BRIEF: From the line that contains "Image resolution: width=800" down to the last line of the data below, restate every line word for word, skipping any images.

SOURCE INFORMATION:
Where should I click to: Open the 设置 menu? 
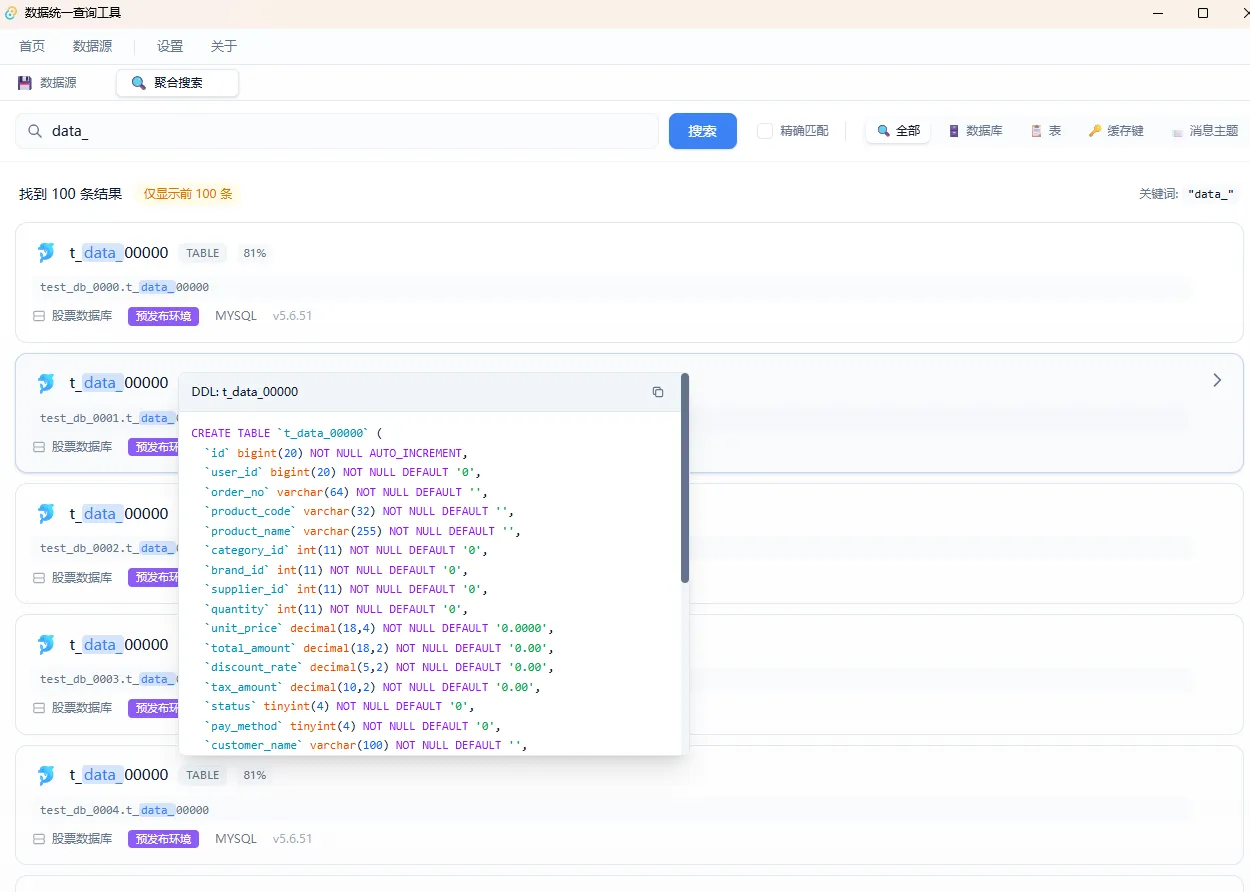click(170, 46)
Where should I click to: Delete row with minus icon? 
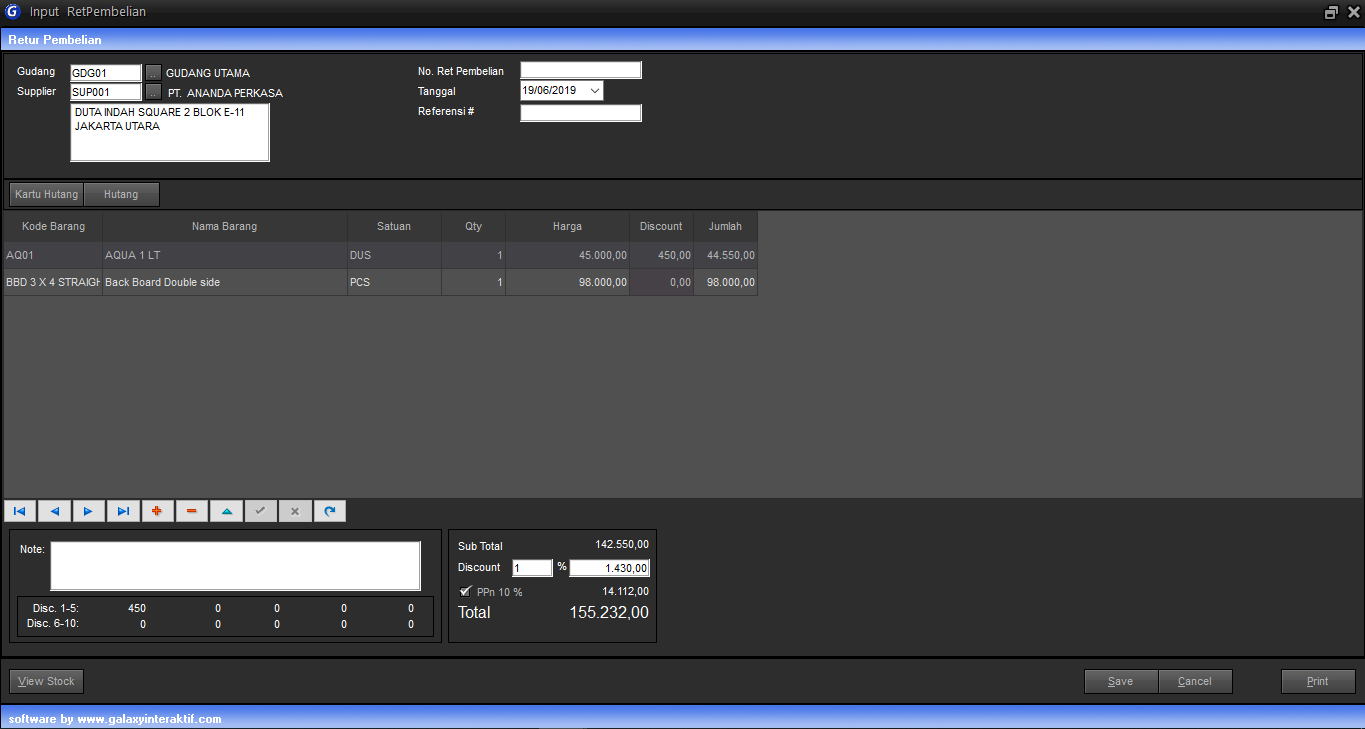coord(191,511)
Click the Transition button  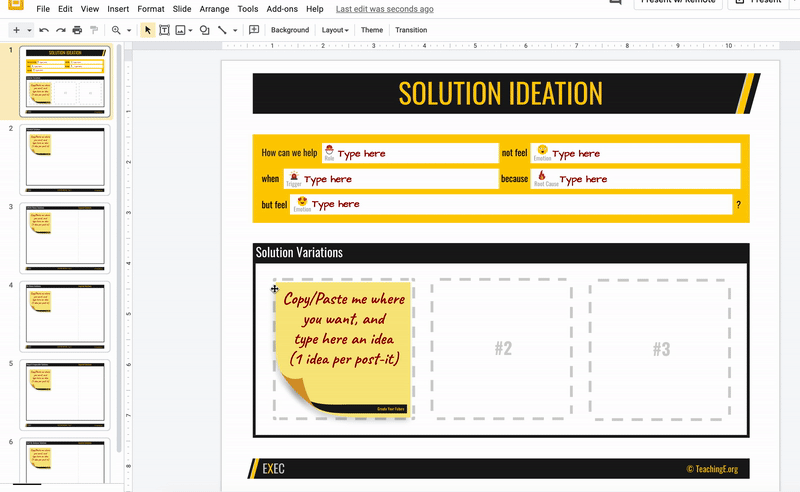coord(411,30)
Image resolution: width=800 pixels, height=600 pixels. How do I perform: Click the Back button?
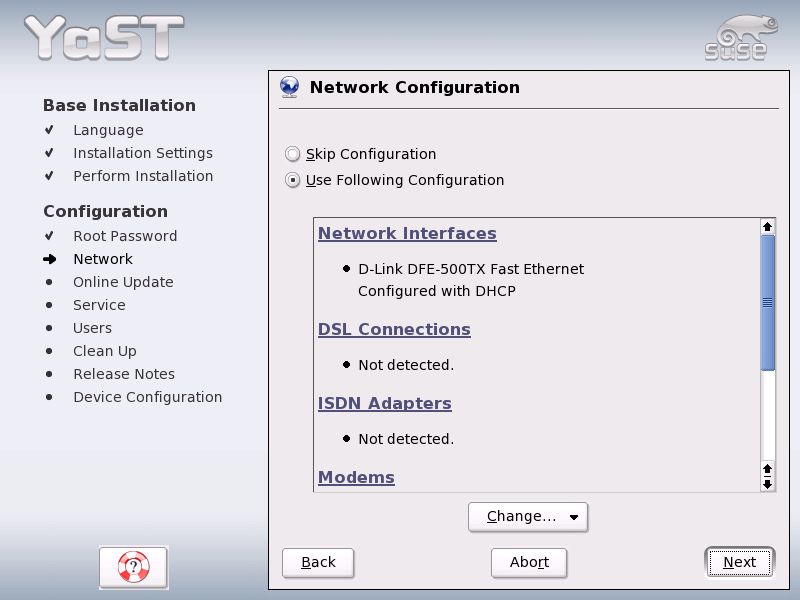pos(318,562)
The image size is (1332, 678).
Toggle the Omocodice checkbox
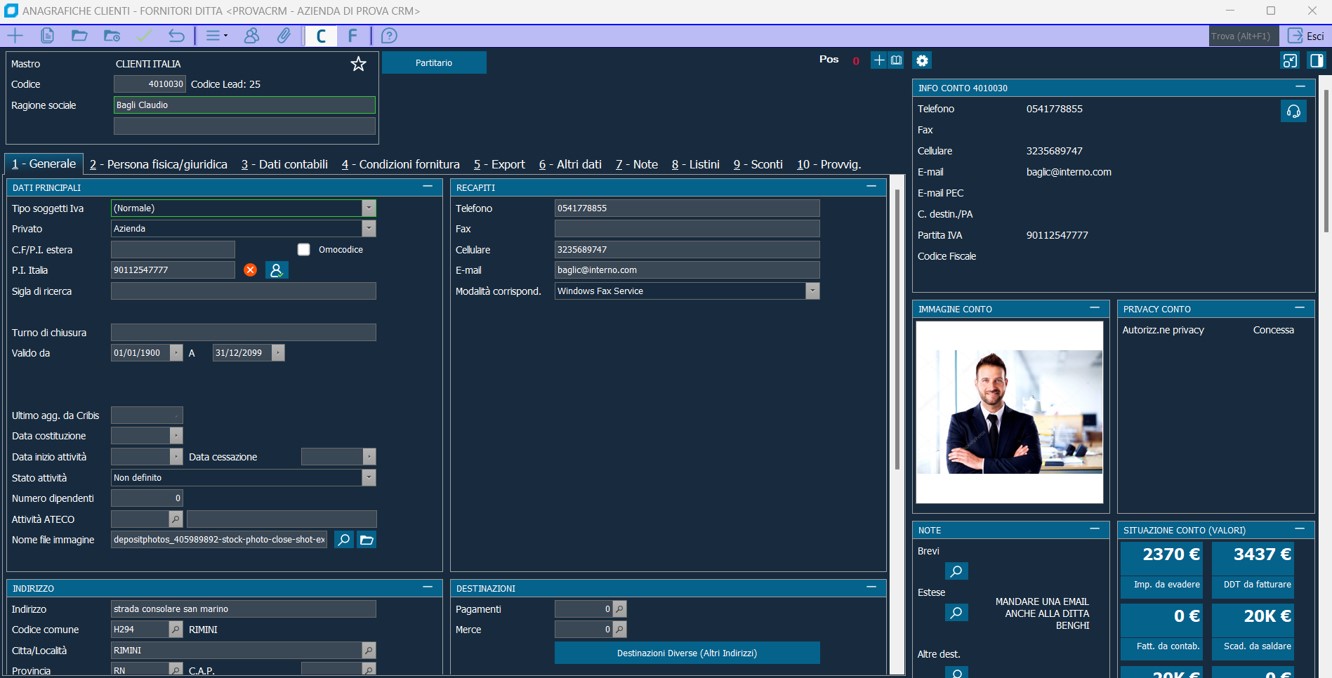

SOLUTION TO THIS PROBLEM:
Image resolution: width=800 pixels, height=600 pixels. How do I perform: Click the Back button?
pos(318,562)
The image size is (1332, 678).
Toggle the Omocodice checkbox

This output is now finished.